Town & Country Village
- Location: Houston, Texas, United States
- Coordinates: 29°46′27″N 95°33′41″W﻿ / ﻿29.7740462°N 95.561468°W
- Address: 12850 Memorial Drive
- Developer: Moody Rambin
- Stores and services: 90
- Floor area: 550,000 square feet (51,000 m^{2})
- Website: townandcountryvillage.com

= Town & Country Village (Houston) =

Town & Country Village is an open-air shopping center in western Houston, Texas, United States, within the Memorial City district. The complex straddles the northbound frontage road of Beltway 8, north of Memorial Drive and south of CityCentre.

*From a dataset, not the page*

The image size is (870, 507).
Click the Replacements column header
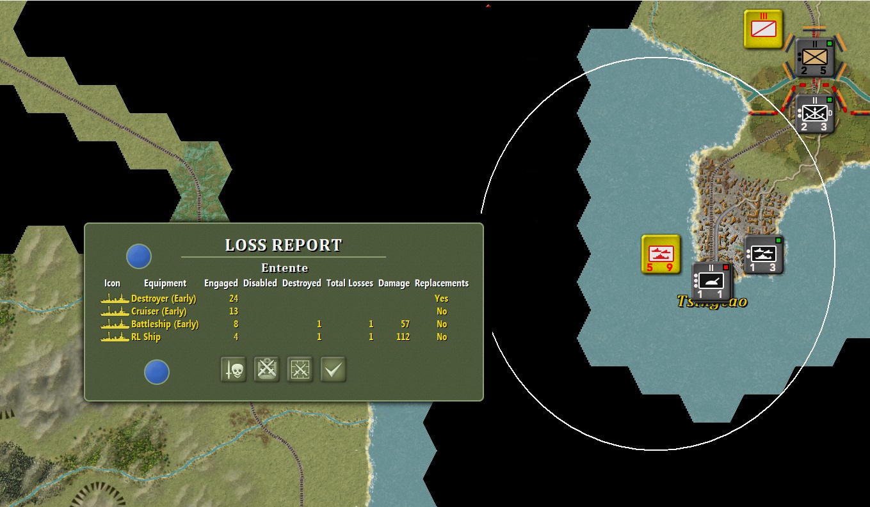pos(442,283)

From 1983 to 2004, Town & Country Village neighbored Town & Country Mall, an enclosed shopping mall which was located on the present-day CityCentre site. The 43 acre development features over 550000 ft2 of retail space and a 10-story, 250000 ft2 office building. Town & Country Village is owned by Houston-area development firm Moody Rambin.

==History==
The Original Town & Country Village was built in the 1960s with Joske's and Sakowitz among its anchors. In 1983, the north end of the center was redeveloped as Town & Country Mall, anchored by the existing Joske's along with JCPenney, Marshall Field's (later Saks Fifth Avenue) and Neiman Marcus. The mall was torn down in 2005.

By the late 1980s, the original village had Oshman's, Palais Royal, Continental Foods and Sakowitz. Sakowitz closed in 1990. Town & County Village was redeveloped in 1996, featuring Barnes & Noble and Randall's Food Markets.